Thomas Hertel, Roman Keeney & L. Alan Winters explain why agricultural liberalization is so tough to achieve:
The “average” farm household in the United States is little affected by the trade reforms currently being contemplated in Geneva, but these reforms imply significant losses primarily for the very richest households involved in production of highly protected commodities. Meanwhile, in the developing world, many of the benefits of rich country agricultural liberalisation are translated into reduced poverty….
[I]n the United States, farm income accounts for less than 10% of total income of farm households… [O]ur estimates of the impact of Doha on the average farm household’s income suggest that it is statistically indistinguishable from zero! If this is the case, then what is the source of such strong opposition to reform?… In the United States, most farm households earn relatively little from farming, but those large farms producing sensitive products tend to be specialised, with the richest deriving up to 90% of their income from agriculture…

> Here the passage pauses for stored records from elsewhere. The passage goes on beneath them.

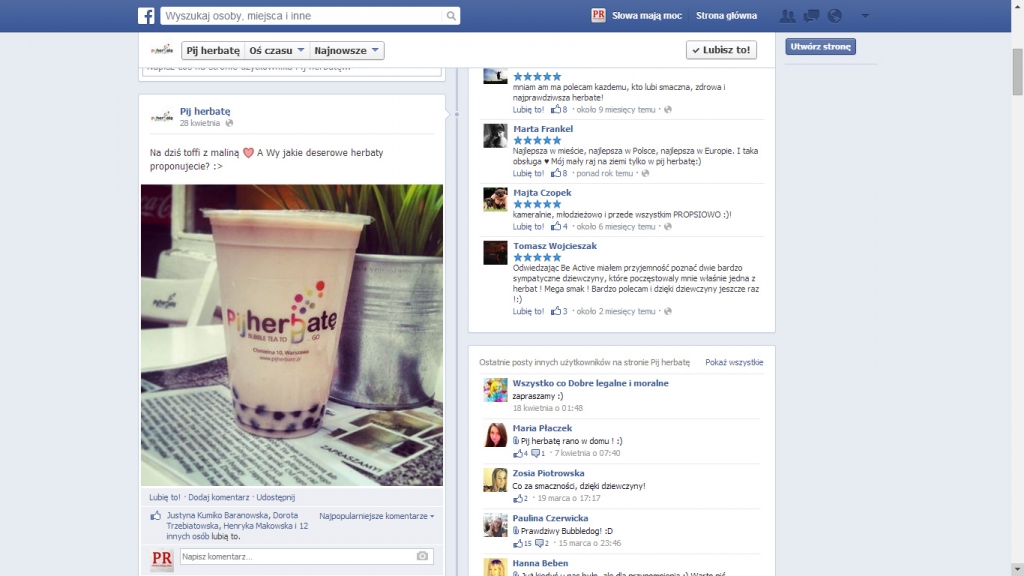The image size is (1024, 576).
Task: Click the thumbs-up icon under Marta Frankel's review
Action: coord(556,174)
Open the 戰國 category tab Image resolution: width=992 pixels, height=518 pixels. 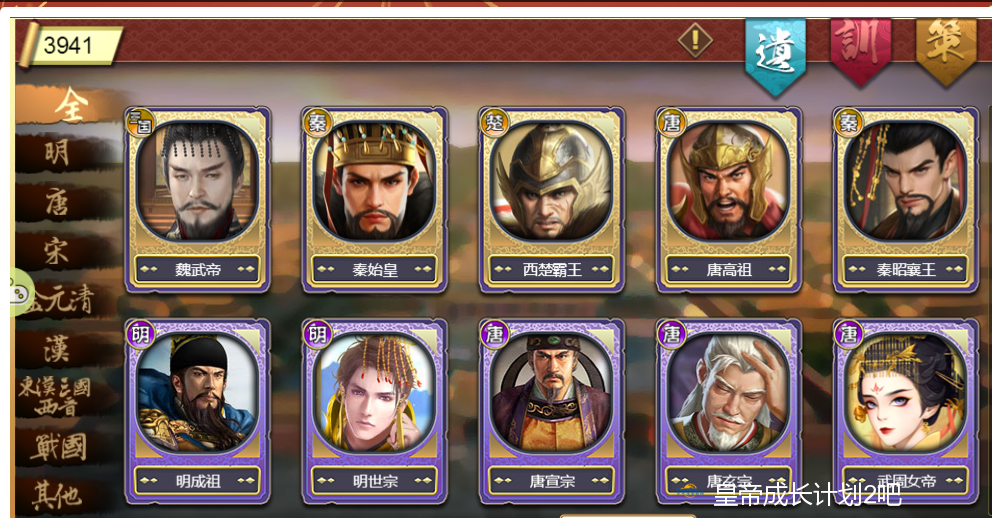tap(60, 447)
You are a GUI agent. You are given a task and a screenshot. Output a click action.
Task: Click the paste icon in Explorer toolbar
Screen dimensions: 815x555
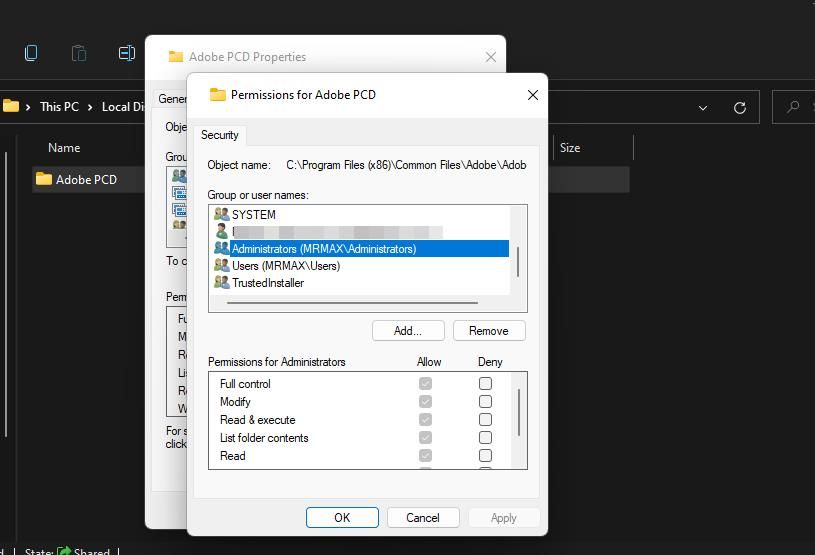coord(79,53)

In contrast to the negligible impacts on the average US farm household, full agricultural trade liberalisation would cut the total income of the wealthiest rice farmers by about 19% and that of cotton farmers by 10%… It is these wealthy, highly specialised households in a few heavily protected sectors that stand in the way of serious agricultural reform in the US. Indeed, around one half of producer revenue in the US rice and sugar sectors over the period 2001-2005 were attributable to farm programs., while more than a third of cotton revenues are directly attributable to government programs. This sharp concentration of potential losses among a relatively small number of influential households has made reform in the US difficult indeed.